Document passage:
The same companies that promise to protect your privacy spent 25 years constructing China’s digital police state. A bombshell Associated Press investigation reveals how IBM, Dell, Cisco, Microsoft, Nvidia, and Intel sold billions in technology that now tracks, predicts, and detains millions of Chinese citizens—including Uyghurs targeted for mass imprisonment.
The Paper Trail Doesn’t Lie
AP reporters analyzed tens of thousands of classified Chinese files revealing explicit surveillance partnerships.
AP journalists Dake Kang and Yael Grauer spent three years combing through leaked Chinese government documents, 20,000 Landasoft emails, and 4,000 procurement bids. The evidence is damning. IBM partnered with Chinese defense contractor Huadi in 2009 to build Beijing’s main internet censorship system targeting Falun Gong practitioners and suspected dissidents.
Dell servers powered facial recognition cameras. Nvidia chips accelerated the processing of DNA samples from Uyghurs and Tibetans. These weren’t accidental sales—companies pitched their technology explicitly for “stability maintenance” and programs like China’s notorious “Golden Shield.”
Corporate Damage Control in Overdrive
Companies insist they followed U.S. laws while cutting ties with Chinese partners years later.

Problem requirements: Please extend the article on U.S. tech companies and China's surveillance state, starting after its final sentence. The records aren't needed for this.

Data for review:
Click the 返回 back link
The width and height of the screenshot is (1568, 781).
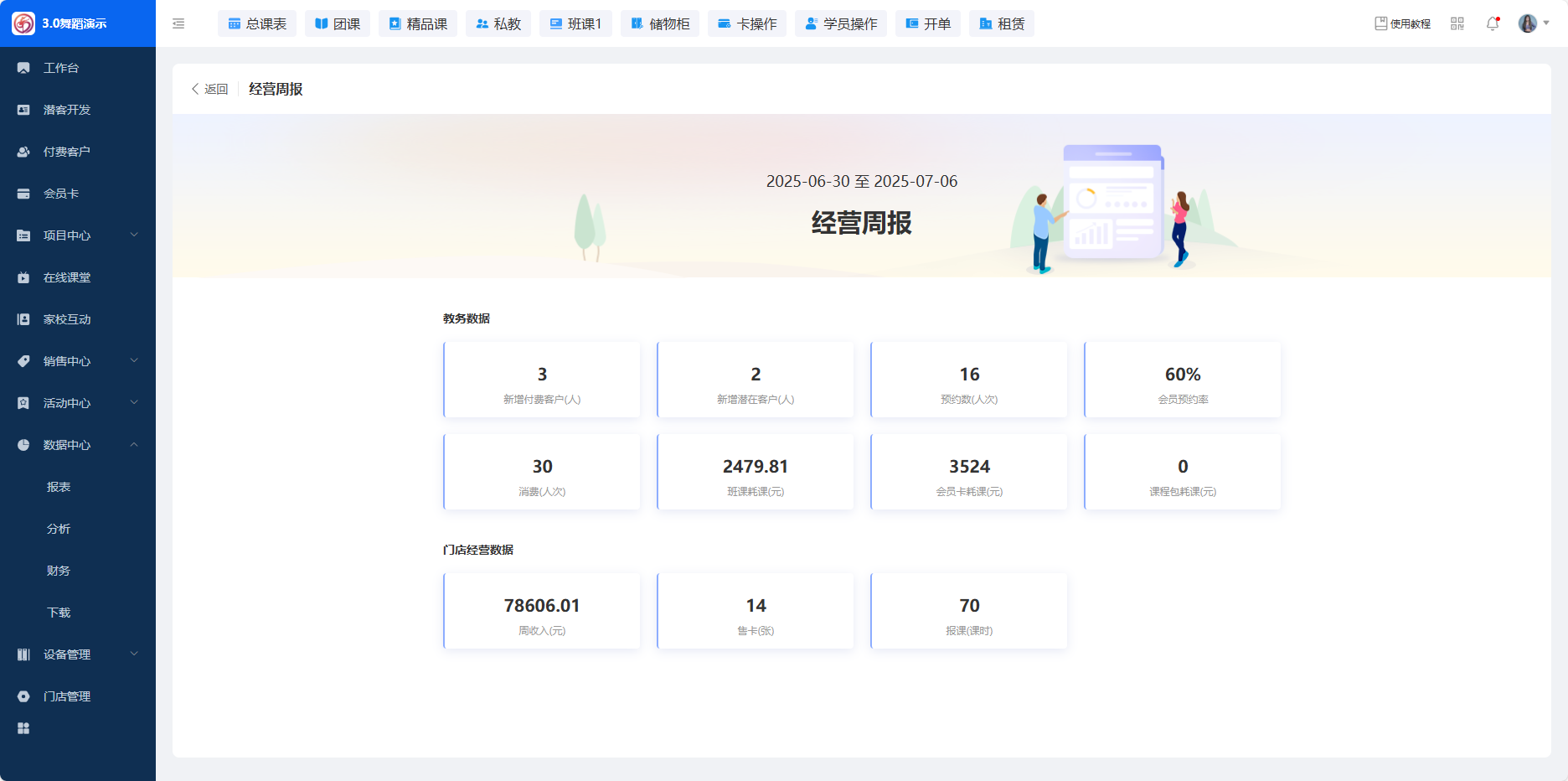pos(209,89)
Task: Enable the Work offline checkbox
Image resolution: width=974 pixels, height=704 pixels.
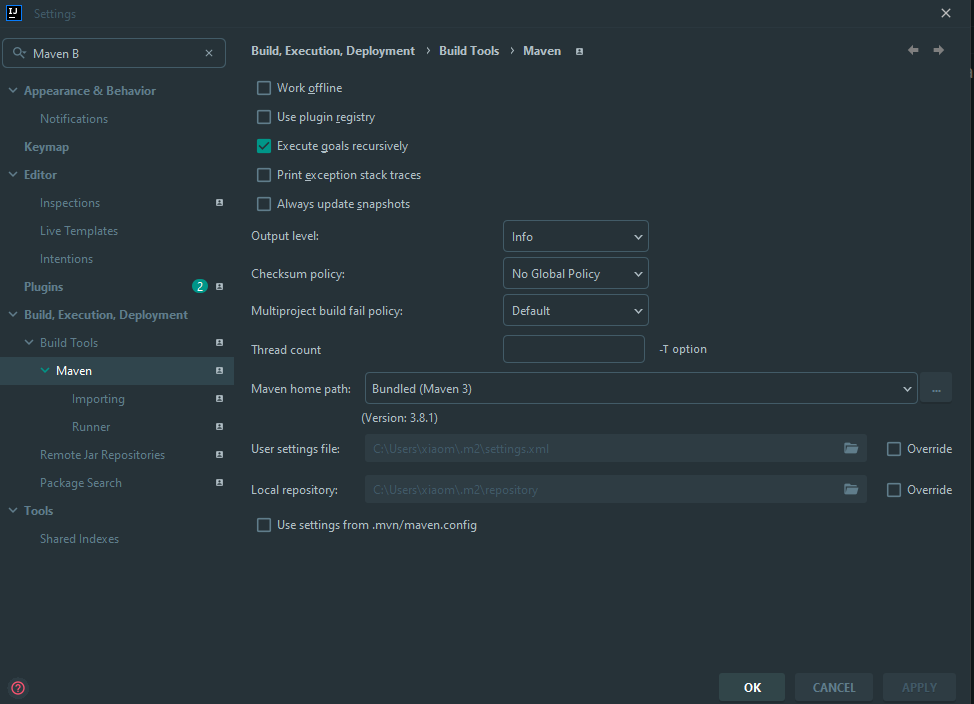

Task response:
The corporate responses read like a greatest hits of Silicon Valley deflection. IBM claims full compliance with U.S. export laws and says it severed ties with Landasoft in 2014 and Huadi in 2019—conveniently after helping build the infrastructure. Microsoft, Dell, and Cisco all emphasize their commitment to human rights while noting they prohibited sales to Xinjiang police since 2015. Translation: they built the machine, then walked away once the spotlight got too hot.
Your Tech, Their Oppression
The same hardware in your home office powered predictive policing algorithms flagging people for detention.
This isn’t just about enterprise sales in some distant boardroom. IBM’s i2 software—the same analytical tools pitched to U.S. law enforcement—was copied and resold by Chinese partners to flag Uyghurs for preemptive arrest based on their texts, purchases, and travel patterns. Thermo Fisher marketed DNA analysis kits specifically for profiling ethnic minorities until public pressure forced them to stop.
Expert Conor Healy from surveillance research firm IPVM verified the documents’ authenticity, calling them “effectively inconceivable” to fake. The investigation has already prompted bipartisan calls for Congressional probes into these sales—because apparently selling the tools of oppression requires some explaining.